There isn't any here, save a paltry 60 humans. Period. I watched a couple things last night that drove that point in quite effectively, albeit in rather indirect ways.
The first was the movie "Cry of the Penguins" from the late 1960s. It starred John Hurt (of chest-bursting Alien fame) as a dissipated, callow, rich youth that is sent to Cape Royds in Antarctica to study Adelie penguins. He has to leave behind most of the trappings of his frivolous lifestyle and learns how to care for something other than what directly benefits him, namely: the penguins and the girl he left back in London. Said girl was played by the smashingly cute Hayley Mills, of whom I recognized the name but had no idea she was such a bombshell. Anyhow, pretty girls aside, the coast looks like it's teeming with life when contrasted with my present environs on the Antarctic Plateau.

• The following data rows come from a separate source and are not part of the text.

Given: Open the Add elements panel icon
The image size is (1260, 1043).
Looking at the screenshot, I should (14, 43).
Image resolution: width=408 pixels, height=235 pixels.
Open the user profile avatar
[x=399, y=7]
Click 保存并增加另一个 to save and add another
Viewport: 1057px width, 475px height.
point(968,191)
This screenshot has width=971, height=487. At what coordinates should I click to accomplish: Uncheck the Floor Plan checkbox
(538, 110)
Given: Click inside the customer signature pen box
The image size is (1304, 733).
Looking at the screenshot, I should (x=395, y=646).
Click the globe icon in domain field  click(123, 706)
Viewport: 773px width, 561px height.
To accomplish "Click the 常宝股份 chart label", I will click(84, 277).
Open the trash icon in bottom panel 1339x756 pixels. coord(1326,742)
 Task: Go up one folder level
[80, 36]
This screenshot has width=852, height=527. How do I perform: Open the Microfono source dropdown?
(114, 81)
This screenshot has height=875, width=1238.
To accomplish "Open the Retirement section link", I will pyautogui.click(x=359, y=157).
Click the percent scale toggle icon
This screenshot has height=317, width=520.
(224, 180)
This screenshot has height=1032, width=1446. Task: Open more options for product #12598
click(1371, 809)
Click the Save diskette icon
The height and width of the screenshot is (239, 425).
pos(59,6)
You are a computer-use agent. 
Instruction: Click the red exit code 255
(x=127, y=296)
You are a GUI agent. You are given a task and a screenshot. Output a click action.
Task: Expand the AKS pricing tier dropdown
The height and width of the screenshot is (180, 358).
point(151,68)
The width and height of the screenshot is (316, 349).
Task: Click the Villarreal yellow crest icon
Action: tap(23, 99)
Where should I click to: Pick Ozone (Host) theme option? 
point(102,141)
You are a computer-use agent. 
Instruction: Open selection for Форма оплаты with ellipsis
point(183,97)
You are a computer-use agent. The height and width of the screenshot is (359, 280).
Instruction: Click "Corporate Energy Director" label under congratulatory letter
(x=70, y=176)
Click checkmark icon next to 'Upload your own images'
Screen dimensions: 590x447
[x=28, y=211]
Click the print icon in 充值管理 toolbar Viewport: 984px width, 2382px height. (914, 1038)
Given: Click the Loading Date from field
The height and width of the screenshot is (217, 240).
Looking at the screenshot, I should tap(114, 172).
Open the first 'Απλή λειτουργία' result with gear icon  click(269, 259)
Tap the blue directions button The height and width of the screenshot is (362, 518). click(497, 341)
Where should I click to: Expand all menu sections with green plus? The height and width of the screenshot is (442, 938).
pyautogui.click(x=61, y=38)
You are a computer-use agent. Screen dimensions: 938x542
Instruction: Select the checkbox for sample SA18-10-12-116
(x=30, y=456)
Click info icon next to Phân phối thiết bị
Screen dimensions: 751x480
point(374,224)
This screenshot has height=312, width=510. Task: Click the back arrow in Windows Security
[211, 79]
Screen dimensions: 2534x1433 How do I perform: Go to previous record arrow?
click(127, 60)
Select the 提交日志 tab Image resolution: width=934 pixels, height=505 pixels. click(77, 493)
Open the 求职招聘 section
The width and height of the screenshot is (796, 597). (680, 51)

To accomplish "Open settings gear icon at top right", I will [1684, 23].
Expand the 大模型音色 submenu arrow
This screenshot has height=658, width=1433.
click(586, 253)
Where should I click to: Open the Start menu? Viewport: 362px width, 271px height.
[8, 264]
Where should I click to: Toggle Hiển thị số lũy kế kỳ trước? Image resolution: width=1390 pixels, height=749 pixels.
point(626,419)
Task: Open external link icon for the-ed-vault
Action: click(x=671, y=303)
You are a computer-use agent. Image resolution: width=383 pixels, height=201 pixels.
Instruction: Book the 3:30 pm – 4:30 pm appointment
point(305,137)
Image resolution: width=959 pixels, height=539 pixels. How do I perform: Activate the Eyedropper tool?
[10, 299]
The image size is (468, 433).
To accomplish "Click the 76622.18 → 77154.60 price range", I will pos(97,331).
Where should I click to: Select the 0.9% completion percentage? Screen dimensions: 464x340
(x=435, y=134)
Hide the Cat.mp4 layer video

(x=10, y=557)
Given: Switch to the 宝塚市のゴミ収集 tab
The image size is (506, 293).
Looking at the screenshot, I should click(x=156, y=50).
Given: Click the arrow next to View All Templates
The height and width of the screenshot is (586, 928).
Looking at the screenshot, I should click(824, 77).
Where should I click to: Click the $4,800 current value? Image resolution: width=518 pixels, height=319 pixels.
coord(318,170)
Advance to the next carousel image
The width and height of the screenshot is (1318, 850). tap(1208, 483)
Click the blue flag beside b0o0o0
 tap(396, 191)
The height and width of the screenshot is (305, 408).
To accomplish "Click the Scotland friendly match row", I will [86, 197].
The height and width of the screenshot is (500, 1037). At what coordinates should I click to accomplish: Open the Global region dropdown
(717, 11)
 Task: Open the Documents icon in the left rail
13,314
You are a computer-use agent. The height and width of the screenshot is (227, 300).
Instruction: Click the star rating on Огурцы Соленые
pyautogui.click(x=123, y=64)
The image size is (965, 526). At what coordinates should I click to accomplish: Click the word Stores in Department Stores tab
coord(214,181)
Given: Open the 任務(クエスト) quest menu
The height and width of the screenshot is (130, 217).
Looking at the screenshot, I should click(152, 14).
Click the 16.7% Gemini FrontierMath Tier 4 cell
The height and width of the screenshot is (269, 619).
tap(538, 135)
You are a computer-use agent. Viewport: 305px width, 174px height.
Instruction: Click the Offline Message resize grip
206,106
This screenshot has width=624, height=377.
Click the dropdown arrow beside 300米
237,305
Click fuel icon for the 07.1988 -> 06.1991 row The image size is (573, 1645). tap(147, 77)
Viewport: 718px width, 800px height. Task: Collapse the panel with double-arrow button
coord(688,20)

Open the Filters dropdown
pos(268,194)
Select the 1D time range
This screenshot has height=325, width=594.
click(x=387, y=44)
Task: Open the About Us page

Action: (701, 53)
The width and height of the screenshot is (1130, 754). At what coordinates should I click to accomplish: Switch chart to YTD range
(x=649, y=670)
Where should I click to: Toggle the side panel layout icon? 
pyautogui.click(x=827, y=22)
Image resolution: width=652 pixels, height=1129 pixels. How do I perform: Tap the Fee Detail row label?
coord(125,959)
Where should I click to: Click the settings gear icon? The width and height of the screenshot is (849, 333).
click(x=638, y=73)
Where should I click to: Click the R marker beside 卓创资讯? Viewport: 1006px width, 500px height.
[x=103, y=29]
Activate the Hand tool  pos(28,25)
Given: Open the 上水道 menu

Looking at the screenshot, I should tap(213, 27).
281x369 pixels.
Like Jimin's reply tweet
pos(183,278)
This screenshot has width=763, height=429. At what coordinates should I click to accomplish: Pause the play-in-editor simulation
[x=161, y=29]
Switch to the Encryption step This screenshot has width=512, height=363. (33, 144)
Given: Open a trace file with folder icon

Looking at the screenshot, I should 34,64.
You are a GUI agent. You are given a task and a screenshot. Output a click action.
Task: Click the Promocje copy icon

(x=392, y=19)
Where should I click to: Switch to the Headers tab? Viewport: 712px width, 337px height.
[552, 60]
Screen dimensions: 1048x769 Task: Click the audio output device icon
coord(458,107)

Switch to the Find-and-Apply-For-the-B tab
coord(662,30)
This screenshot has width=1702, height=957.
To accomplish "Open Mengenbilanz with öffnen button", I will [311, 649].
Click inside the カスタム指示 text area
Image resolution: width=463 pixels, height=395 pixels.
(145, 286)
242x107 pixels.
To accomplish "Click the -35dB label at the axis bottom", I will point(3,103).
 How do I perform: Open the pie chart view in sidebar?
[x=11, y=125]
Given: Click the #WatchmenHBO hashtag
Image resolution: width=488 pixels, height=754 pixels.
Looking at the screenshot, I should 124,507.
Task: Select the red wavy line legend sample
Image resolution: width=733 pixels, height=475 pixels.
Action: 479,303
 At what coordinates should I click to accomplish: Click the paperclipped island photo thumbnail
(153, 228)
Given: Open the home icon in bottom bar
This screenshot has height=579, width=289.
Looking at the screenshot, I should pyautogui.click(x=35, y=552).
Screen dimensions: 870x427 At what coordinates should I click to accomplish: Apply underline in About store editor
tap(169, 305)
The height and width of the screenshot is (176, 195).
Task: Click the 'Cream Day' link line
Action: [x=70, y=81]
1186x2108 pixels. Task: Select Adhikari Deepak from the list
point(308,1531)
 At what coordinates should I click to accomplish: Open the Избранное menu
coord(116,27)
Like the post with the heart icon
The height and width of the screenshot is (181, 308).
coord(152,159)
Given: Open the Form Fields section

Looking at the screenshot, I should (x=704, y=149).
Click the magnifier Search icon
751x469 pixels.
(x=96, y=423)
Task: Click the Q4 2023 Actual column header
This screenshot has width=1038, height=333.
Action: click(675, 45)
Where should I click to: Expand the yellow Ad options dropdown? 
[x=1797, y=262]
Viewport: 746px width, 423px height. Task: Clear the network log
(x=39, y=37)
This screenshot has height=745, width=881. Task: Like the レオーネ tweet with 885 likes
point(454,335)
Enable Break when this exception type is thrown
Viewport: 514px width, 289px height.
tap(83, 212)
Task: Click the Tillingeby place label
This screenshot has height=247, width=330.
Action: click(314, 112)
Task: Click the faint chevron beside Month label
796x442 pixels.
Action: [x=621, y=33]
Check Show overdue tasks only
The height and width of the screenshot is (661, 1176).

The second thing I watched was one episode from the "Shark Week" DVD set from some past season. It centered on the ancient, fossil sharks that are present in an extremely wide variety of shapes and sizes. The show kept going to different places where people were finding shark fossils (mostly teeth, since the skeleton is cartilaginous), and they all looked lush and totally alien compared to the South Pole. In particular I enjoyed the scenery of a place called Bear Gulch (or something like that), which reminded me a lot of my beloved Flint Hills with its exposed limestone, rolling hills, green grass, and creeks running through the draws. The similarity goes further, because the Flint Hills-and much of Kansas for that matter-were under a sea at one time, and even in our pastures we can find plenty of fossils of sea life that was abundant at some time long ago. Here at Pole we don't have soil. We have no fossil record beyond the gases trapped in the ice that is nearly 2 miles thick beneath our feet. Now that winter has set in it's probably pretty much cleared any birds that might have strayed inland out for warmer climes in the north.
This leads me back to the starting point of this-perhaps annoyingly contemplative-post in that in all this vast, white space that 60 specimens of homo sapiens are probably the only living things to be found until you hit the coast, all those 100s of miles away. I find it enervating, and actually quite comforting, to have managed to get myself so utterly and thoroughly out of the mainstream of life, with living conditions that are so vastly different and sundered from the norm.